(Stored dataset items)
________________________

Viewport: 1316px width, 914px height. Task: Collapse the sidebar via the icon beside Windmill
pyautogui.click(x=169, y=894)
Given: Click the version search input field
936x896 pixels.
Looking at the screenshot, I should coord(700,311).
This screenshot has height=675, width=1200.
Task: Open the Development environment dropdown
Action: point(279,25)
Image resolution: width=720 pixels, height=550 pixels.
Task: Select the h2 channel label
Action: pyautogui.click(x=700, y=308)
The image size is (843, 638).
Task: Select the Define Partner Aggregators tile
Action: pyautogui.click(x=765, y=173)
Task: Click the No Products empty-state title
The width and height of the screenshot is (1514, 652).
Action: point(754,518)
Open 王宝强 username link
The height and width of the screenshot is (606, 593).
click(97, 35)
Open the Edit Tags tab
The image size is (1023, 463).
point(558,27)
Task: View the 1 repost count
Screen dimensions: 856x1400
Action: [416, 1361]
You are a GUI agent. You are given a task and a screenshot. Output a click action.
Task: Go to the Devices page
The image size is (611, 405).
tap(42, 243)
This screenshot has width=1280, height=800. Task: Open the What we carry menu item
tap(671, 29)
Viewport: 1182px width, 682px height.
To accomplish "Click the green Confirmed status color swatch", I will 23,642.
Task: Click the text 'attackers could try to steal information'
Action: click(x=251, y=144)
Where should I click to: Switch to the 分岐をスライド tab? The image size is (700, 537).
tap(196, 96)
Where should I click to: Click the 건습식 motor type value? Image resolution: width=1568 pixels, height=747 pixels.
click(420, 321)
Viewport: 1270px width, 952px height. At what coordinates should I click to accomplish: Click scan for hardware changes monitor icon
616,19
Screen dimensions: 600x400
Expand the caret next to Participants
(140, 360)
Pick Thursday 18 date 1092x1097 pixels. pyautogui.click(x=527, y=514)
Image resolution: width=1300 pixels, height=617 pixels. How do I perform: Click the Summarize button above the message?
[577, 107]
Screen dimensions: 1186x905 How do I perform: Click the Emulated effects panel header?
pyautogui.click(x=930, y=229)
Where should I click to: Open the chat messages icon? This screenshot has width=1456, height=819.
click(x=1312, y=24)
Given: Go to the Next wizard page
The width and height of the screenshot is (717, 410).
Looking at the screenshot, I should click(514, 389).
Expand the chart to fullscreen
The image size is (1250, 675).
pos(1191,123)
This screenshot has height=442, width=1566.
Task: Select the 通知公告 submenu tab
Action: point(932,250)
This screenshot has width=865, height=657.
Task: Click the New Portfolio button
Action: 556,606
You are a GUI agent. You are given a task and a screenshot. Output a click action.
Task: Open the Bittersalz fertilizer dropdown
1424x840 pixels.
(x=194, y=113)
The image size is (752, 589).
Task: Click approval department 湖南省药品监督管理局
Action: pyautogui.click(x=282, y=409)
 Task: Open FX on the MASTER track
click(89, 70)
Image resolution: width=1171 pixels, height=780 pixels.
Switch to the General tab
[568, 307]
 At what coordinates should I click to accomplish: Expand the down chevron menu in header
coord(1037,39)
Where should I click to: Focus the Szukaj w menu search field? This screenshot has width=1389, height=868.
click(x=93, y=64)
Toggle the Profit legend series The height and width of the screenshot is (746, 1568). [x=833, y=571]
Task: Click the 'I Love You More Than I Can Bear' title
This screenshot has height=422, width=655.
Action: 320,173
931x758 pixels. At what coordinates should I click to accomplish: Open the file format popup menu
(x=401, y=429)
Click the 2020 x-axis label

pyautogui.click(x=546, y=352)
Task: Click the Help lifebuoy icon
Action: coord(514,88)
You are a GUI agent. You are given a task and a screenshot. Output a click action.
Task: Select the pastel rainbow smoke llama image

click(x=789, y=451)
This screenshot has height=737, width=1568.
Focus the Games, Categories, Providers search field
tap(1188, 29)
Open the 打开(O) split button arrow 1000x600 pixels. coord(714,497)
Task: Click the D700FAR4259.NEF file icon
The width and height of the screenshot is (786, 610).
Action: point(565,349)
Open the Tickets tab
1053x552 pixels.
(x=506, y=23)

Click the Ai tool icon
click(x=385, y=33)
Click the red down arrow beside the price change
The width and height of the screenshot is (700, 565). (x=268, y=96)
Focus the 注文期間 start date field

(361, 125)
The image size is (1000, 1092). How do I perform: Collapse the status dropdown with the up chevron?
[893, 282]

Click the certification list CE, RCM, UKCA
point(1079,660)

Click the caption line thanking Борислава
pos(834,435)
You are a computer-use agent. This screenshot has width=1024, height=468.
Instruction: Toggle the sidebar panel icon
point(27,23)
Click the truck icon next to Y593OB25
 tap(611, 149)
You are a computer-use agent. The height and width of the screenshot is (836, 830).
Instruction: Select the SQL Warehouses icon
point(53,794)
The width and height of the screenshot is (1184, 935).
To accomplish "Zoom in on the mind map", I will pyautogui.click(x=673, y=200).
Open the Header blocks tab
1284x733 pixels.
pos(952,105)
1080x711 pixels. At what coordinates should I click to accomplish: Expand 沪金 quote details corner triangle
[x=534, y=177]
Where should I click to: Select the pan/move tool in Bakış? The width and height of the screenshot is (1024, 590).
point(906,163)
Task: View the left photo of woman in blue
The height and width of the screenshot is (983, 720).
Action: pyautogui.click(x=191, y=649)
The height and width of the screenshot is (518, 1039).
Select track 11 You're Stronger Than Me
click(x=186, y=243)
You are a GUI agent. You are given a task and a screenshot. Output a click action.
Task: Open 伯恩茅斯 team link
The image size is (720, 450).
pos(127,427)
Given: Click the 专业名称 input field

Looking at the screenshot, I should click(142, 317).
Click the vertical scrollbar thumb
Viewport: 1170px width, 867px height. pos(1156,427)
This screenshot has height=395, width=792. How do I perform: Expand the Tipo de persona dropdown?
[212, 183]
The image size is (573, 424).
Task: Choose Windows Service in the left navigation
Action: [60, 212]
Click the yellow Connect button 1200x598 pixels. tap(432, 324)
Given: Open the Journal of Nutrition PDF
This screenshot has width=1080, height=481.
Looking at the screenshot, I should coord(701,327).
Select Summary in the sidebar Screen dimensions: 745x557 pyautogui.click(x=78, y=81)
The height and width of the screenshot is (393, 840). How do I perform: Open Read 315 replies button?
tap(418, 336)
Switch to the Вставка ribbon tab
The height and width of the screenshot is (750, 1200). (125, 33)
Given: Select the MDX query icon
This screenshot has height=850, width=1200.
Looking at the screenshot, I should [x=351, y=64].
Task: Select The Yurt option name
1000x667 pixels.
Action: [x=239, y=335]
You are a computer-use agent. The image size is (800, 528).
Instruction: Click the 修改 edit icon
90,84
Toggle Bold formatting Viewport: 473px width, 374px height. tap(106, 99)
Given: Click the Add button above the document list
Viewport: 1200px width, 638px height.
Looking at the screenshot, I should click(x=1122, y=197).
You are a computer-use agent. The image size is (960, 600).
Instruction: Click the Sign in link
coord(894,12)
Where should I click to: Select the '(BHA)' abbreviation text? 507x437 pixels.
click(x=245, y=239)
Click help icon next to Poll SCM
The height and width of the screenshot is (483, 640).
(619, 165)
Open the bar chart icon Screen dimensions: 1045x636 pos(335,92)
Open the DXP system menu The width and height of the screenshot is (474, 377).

________________________

If a line in the records contains the word "computer", copy it out.

# [Written solution]
You are a computer-use agent. This screenshot has width=1024, height=468.
You are a computer-use agent. The height and width of the screenshot is (836, 830).
You are a computer-use agent. The image size is (800, 528).
You are a computer-use agent. The image size is (960, 600).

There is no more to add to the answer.